Text des Monats

Monat 12/2022:
Dezember von Gerd Runck

Der Pappeln Röntgenbild

Das Gedicht Dezember des aus dem pfälzischen Landau stammenden Autors Gerd Runck ist Mundarttext des Monats im Dezember 2022, darauf hat sich das Kolloquium der Bosener Gruppe verständigt. Der Text wurde ausgesucht, so Karin Klee, Autorin und Sprecherin der Gruppe, weil der ungeschönte Blick des Autors auf die Winter-Wirklichkeit erst erstaunen lässt, dann ein erstaunliches Vergnügen möglich macht.

Zur Bosener Gruppe gehören:

Über den ausgesuchten Text schreibt der Autor und Sprecher der Bosener Gruppe Peter Eckert:

Ein Stimmungsbild im Dezember? Poetisch verglühendes Herbstbunt an der Schwelle zum Winterweiß, rauer Wind, welkes Laub wirbelnd, die Amsel, der in dieser Zeit die Sangeslust vergeht, letzte Rose, wie blühst du so einsam …

Freilich, „romantische Melancholie“ könnte er auch, Gerd Runck aus Landau, einer der unbestritten Großen der pfälzisch-rheinfränkischen Mundartdichtung.
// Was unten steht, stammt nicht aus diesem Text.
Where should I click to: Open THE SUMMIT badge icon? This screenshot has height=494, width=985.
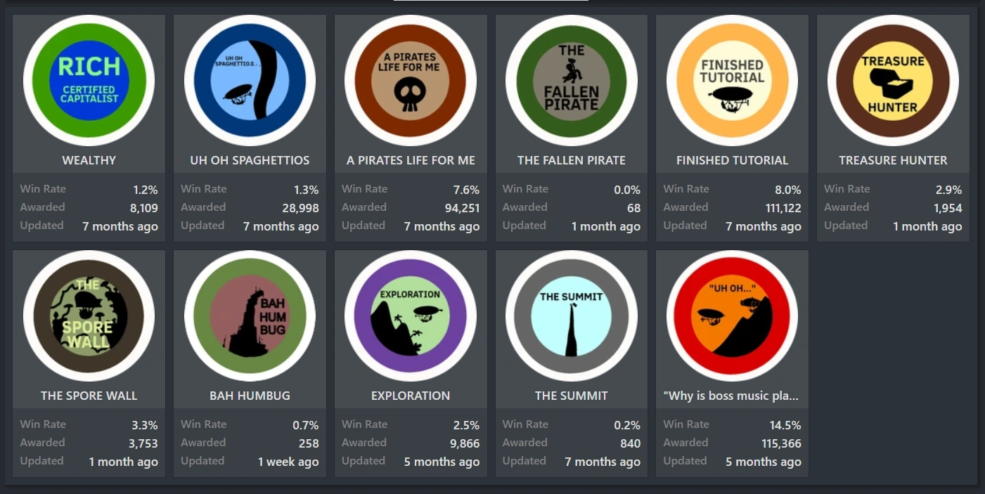[x=572, y=316]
Aber es reizt ihn, die elegische Stimmung immer wieder ins Alltäglich-Profane kippen zu lassen, und so entsteht in realistisch-ironischer Mischung ein Bild des Dezembers, das eben nicht das Gemüt einlullt, aber zweifellos auch zutrifft: Der verlorene Handschuh im Brombeergestrüpp, das Röntgenbild der Pappeln am Ufer der Queich, die im Wiesenweg jetzt sichtbaren Kippen, der wegen üppiger Ernte noch nicht verkaufte Wein.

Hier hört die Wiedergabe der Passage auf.